No tenía garras con que asirse a la rama, pero extendió las manos y se sujetó a una rama más pequeña para conservar el equilibrio. Después de plegar sus alas, apartó la cara de Ulises. Llevaba al cinturón un cuchillo de piedra y en la mano un venablo. De una cuerda que llevaba al cuello colgaba un instrumento curvado. Ulises supuso que sería una especie de cuerno. El hombre murciélago se había situado allí para vigilar al enemigo. Si localizaba a alguien, avisaría a los otros con su cuerno.

No había ningún ruido abajo lo bastante fuerte para borrar allá arriba el suave trueno de la catarata. Los hombres de Ulises habían visto al hombre murciélago y esperaban acontecimientos. La selva parecía desierta.

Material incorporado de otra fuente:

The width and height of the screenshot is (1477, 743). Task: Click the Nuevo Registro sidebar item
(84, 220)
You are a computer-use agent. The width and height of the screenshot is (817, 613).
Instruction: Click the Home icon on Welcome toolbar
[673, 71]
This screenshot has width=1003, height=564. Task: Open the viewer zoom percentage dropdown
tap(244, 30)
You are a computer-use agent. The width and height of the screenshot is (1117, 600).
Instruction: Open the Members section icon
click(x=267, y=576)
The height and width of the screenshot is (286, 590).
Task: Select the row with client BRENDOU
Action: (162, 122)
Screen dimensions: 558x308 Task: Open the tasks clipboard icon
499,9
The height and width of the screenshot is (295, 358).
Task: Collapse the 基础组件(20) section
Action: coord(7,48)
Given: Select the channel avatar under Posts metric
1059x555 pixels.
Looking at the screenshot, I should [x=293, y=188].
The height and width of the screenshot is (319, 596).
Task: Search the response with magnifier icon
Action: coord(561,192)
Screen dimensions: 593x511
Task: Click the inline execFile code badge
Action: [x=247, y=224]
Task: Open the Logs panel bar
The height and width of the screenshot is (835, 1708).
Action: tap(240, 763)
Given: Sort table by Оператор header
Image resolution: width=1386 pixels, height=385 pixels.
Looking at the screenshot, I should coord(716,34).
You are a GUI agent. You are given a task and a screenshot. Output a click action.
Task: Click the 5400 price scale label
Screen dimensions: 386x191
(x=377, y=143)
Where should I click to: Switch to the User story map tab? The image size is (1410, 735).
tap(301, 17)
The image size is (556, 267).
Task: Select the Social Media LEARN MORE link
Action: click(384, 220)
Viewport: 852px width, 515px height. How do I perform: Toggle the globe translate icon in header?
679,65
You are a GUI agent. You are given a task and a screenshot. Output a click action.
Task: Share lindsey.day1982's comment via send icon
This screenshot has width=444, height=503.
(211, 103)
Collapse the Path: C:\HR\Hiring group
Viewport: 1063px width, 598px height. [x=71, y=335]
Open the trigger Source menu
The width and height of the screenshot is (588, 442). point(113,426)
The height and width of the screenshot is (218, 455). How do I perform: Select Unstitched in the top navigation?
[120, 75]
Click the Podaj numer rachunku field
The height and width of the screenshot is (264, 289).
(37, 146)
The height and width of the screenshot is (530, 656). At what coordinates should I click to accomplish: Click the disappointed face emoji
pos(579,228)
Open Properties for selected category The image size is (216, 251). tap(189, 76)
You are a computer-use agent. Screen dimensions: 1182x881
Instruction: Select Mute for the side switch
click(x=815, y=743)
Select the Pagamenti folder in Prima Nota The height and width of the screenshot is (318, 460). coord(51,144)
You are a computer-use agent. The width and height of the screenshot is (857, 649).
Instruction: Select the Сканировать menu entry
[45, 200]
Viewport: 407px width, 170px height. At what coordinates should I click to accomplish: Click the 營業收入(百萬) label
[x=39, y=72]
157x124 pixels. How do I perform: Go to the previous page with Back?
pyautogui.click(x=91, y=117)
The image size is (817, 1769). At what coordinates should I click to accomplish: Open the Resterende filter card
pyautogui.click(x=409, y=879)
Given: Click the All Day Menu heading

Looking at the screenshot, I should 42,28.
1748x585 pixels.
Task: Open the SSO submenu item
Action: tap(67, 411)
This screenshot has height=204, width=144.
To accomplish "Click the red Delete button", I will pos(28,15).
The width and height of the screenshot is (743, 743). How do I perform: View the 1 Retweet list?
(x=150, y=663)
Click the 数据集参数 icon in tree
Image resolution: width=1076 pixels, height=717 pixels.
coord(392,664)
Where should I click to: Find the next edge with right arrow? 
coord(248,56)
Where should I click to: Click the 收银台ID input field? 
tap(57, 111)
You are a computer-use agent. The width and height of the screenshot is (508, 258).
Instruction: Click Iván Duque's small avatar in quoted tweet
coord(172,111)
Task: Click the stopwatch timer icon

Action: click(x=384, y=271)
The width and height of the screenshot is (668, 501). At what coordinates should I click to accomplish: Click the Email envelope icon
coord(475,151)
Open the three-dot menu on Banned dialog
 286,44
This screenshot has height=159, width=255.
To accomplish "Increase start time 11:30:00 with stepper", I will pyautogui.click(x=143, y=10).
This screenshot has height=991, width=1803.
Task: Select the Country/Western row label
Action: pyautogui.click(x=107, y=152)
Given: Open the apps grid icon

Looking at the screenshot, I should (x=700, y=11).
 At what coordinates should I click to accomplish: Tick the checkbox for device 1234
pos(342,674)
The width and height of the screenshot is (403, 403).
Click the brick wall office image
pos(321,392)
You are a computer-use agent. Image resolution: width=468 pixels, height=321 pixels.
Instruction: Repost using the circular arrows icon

Ulises abandonó su posición y comenzó a rodear el tronco. Su arco y su aljaba estaban al pie del tronco. Por fortuna estaban al otro lado del hombre murciélago y cubiertos por la sombra. Ulises sólo tenía su cuchillo, que llevaba entre los dientes. Tenía que sujetarse con ambas manos y avanzar muy lento. Aunque la catarata atronaba, no lo hacía tanto como para que el hombre murciélago, de finísimo oído, no pudiera percibir el rumor de las hojas o el chasquido de una rama.